# Your objective
Exact reproduction required: print each line of the material below.

# Given records

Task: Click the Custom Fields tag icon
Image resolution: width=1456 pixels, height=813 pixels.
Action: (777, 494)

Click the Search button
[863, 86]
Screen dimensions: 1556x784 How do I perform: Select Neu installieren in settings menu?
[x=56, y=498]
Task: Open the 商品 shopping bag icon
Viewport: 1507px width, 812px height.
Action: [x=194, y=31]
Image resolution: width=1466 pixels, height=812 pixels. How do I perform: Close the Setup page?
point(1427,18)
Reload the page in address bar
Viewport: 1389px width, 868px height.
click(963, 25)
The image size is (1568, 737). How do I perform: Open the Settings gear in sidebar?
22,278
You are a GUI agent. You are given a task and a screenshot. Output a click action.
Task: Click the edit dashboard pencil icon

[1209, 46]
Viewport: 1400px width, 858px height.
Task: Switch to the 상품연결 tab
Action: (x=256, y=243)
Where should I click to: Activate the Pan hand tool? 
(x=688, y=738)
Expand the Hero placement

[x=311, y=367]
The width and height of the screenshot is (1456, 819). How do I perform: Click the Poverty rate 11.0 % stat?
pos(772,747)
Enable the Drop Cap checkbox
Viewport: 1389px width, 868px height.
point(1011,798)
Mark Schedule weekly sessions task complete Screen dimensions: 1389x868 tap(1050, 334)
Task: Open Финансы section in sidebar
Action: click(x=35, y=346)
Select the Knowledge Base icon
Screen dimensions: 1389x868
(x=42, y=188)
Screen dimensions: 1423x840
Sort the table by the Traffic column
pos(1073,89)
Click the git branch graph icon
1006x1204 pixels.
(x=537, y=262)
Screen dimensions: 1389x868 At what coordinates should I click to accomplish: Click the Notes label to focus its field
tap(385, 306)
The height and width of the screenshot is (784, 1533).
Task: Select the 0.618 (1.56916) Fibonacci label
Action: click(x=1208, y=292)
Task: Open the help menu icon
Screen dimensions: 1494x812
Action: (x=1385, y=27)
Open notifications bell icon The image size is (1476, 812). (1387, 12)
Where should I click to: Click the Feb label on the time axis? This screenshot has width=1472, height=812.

# Exercise solution
Task: Click the Custom Fields tag icon
Image resolution: width=1456 pixels, height=813 pixels.
Action: (777, 494)

Click the Search button
[863, 86]
Screen dimensions: 1556x784 How do I perform: Select Neu installieren in settings menu?
[x=56, y=498]
Task: Open the 商品 shopping bag icon
Viewport: 1507px width, 812px height.
Action: [x=194, y=31]
Image resolution: width=1466 pixels, height=812 pixels. How do I perform: Close the Setup page?
point(1427,18)
Reload the page in address bar
Viewport: 1389px width, 868px height.
click(963, 25)
The image size is (1568, 737). How do I perform: Open the Settings gear in sidebar?
22,278
You are a GUI agent. You are given a task and a screenshot. Output a click action.
Task: Click the edit dashboard pencil icon

[1209, 46]
Viewport: 1400px width, 858px height.
Task: Switch to the 상품연결 tab
Action: (x=256, y=243)
Where should I click to: Activate the Pan hand tool? 
(x=688, y=738)
Expand the Hero placement

[x=311, y=367]
The width and height of the screenshot is (1456, 819). How do I perform: Click the Poverty rate 11.0 % stat?
pos(772,747)
Enable the Drop Cap checkbox
Viewport: 1389px width, 868px height.
point(1011,798)
Mark Schedule weekly sessions task complete Screen dimensions: 1389x868 tap(1050, 334)
Task: Open Финансы section in sidebar
Action: click(x=35, y=346)
Select the Knowledge Base icon
Screen dimensions: 1389x868
(x=42, y=188)
Screen dimensions: 1423x840
Sort the table by the Traffic column
pos(1073,89)
Click the git branch graph icon
1006x1204 pixels.
(x=537, y=262)
Screen dimensions: 1389x868 At what coordinates should I click to accomplish: Click the Notes label to focus its field
tap(385, 306)
The height and width of the screenshot is (784, 1533).
Task: Select the 0.618 (1.56916) Fibonacci label
Action: click(x=1208, y=292)
Task: Open the help menu icon
Screen dimensions: 1494x812
Action: (x=1385, y=27)
Open notifications bell icon The image size is (1476, 812). (1387, 12)
Where should I click to: Click the Feb label on the time axis? This screenshot has width=1472, height=812.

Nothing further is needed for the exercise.